- **DATASET**
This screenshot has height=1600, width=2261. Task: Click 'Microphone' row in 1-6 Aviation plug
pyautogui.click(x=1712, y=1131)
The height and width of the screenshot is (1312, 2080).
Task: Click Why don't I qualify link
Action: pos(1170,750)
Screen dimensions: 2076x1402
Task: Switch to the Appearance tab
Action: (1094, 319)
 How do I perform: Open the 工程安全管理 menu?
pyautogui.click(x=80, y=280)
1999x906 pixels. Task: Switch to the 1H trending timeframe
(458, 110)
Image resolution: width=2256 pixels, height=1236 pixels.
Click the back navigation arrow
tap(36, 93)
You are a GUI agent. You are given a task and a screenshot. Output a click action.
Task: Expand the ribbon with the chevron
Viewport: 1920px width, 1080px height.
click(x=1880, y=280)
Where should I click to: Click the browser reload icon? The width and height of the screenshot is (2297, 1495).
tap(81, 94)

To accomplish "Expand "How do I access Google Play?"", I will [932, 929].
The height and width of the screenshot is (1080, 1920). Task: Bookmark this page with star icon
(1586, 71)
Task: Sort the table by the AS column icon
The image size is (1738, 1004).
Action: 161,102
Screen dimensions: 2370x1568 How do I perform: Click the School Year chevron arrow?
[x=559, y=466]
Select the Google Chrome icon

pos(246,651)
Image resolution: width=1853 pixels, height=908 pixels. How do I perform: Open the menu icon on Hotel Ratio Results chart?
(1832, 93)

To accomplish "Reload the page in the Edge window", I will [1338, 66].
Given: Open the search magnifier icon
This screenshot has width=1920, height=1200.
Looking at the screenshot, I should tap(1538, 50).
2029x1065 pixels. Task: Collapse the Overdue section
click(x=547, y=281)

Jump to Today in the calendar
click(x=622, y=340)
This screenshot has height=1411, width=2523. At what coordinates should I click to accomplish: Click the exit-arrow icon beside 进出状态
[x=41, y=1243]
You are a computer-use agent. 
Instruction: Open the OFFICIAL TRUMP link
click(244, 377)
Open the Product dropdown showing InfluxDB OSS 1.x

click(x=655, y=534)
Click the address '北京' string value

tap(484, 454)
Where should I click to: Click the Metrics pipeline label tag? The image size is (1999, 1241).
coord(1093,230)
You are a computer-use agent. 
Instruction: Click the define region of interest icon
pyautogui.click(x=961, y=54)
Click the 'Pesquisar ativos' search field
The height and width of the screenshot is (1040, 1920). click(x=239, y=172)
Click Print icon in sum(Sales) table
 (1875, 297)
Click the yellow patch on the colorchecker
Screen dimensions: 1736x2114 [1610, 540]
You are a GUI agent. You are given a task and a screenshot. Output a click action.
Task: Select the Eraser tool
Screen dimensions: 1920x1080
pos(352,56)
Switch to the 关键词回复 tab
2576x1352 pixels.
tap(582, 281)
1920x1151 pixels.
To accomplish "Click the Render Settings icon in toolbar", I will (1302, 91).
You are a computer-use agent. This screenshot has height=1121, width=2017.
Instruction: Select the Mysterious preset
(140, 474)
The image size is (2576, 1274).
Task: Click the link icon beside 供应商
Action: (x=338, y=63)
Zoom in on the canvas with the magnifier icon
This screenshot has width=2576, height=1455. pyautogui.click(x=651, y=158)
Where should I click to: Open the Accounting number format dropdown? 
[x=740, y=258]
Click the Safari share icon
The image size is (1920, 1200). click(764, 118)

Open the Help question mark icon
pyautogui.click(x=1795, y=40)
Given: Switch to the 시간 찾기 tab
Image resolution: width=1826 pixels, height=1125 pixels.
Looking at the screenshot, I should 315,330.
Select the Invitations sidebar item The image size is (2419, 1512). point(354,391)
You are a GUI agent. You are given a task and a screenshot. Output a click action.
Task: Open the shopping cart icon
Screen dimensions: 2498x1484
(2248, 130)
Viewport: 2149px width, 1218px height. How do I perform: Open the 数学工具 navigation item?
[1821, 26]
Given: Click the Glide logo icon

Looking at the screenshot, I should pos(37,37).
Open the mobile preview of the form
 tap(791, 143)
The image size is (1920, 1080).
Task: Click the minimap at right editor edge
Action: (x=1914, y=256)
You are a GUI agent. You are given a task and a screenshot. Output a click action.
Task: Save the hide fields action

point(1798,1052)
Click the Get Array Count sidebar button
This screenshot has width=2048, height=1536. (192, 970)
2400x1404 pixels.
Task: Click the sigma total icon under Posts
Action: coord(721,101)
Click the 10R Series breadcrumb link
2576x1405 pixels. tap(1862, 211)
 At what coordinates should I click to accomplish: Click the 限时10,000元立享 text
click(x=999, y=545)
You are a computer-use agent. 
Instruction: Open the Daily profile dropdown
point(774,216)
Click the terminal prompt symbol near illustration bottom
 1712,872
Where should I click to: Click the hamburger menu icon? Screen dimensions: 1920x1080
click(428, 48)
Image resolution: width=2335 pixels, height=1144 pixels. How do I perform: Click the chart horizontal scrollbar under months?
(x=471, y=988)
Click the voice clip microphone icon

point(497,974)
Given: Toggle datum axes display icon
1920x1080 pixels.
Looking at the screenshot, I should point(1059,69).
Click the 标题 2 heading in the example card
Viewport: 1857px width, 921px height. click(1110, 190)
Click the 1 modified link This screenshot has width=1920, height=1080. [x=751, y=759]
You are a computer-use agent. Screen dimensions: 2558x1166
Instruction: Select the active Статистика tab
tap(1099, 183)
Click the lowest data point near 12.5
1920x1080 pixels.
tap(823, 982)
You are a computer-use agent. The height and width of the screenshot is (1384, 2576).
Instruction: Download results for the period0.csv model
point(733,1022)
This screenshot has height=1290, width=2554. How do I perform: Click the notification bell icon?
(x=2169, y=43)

- **THE TASK**
Up to and including the last line of the data, copy each line exactly, starting with the line that contains "Instruction: Select the active Статистика tab".

- **SOLUTION FOR THIS PROBLEM**
Instruction: Select the active Статистика tab
tap(1099, 183)
Click the lowest data point near 12.5
1920x1080 pixels.
tap(823, 982)
You are a computer-use agent. The height and width of the screenshot is (1384, 2576).
Instruction: Download results for the period0.csv model
point(733,1022)
This screenshot has height=1290, width=2554. How do I perform: Click the notification bell icon?
(x=2169, y=43)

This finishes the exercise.